Il merito e l’orgoglio

Niente panico, non descriverò il merito.

Direi solo che certe nostre qualità e condizioni sono un dono, non un merito.

Di ciò che siamo, di dove viviamo, di quali sono i nostri titoli, amici o beni e così via dovremmo essere grati e non orgogliosi.

Di ricordi e di immagini

La mia veranda con le brutte sedie,
ma ingentilita da panchine scabre,
fioriva di lillà gli archi di ferro
e viola diventava in primavera.

Il vento scapigliava quei bei fiori
e li piegava in danze ottocentesche:
inchini e sventagliate intiepidite
da un vento che scherzava coi colori.

Nulla ritorna e nulla vuol finire
nelle mie mani poco stringo adesso
ma punge ancora ruvido quel gesso
e quel cemento. E il vento e i fiori
miti raccontano il tempo ai miei ricordo.

MSP

(come una cartolina demodé)

Rovaio, ossia tramontana

Scende dai monti

Accade che parole suscitino pensieri. A volte una sola parola, raccolta casualmente da un discorso banale, innesca una reazione della memoria.
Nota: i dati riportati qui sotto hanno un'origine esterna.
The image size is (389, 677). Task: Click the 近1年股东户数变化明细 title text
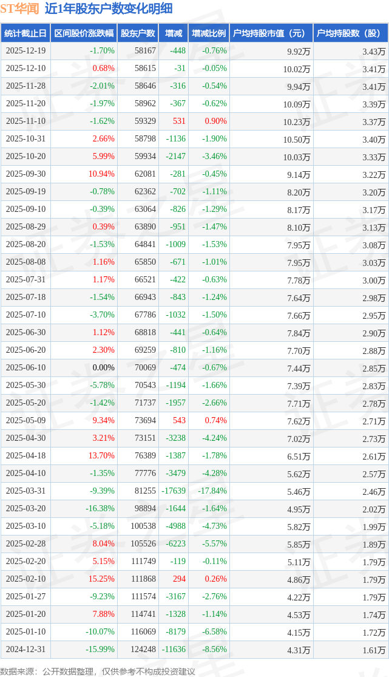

Non solo le forme, i profumi o le situazioni, ma anche solo una parola può iniziare una reazione di catena di pensieri.
Ci sono parole particolarmente evocative: quelle come amore, pace, guerra, gioia o fame e così via sono tanto pesanti e importanti quanto, alla fine, purtroppo e troppo usurate.
Poi ci sono parole che stavano come scolorendo nella memoria e che, con un guizzo imprevedibile, accade di ascoltare.
M’è accaduto con la parola rovaio, colta in una domanda di un quiz televisivo.
Una caterva di memorie, prima confuse e incerte, poi via via più precise e definite si sono fatte avanti dentro di me.
Rovaio? Giovanni Pascoli, certo, in più di una poesia.
E a seguire il senso. Rovaio ovvero vento del nord, freddo, impetuoso: comunemente detto tramontana.
E quindi sì, la tramontana e mi sento di nuovo camminare al freddo che scende dal nord e dai monti, già all’inizio dell’inverno, con papà. Un cappellino di lana in testa, pantaloni e scarpette che non riparavano dal freddo. E vorrei sentirlo ancora quel vento freddo che frugava sotto il cappotto e arrossava le guance e il naso. Un freddo pungente, schietto, pulito, asciutto. Le strade sempre quelle di una città circondata da mura medievali. Mi piaceva camminare con papà mentre mamma e sorella, le pavide! rimanevano in casa.
Dov’è oggi quella tramontana? Sono sicura che nasca da qualche monte nevoso ma che si sgomenti incontrando le nostre città e giri per luoghi più degni. Certo gira per quelle colline dove le case non sono blindate da finestre e porte efficienti, certo fischia ancora nei camini antichi e sibila tra onesti infissi di legno.
Guance rosse come mele, ginocchia bianche di freddo, una mano in tasca e l’altra stretta in quella grande di papà.
Amo le parole, amo la parola rovaio, brividi di emozione non compensano quelli del freddo schietto e pulito della tramontana che fischiava nella mia infanzia. Ma la magia delle parole restituisce presenze e conforto: qualcosa che non si cancella.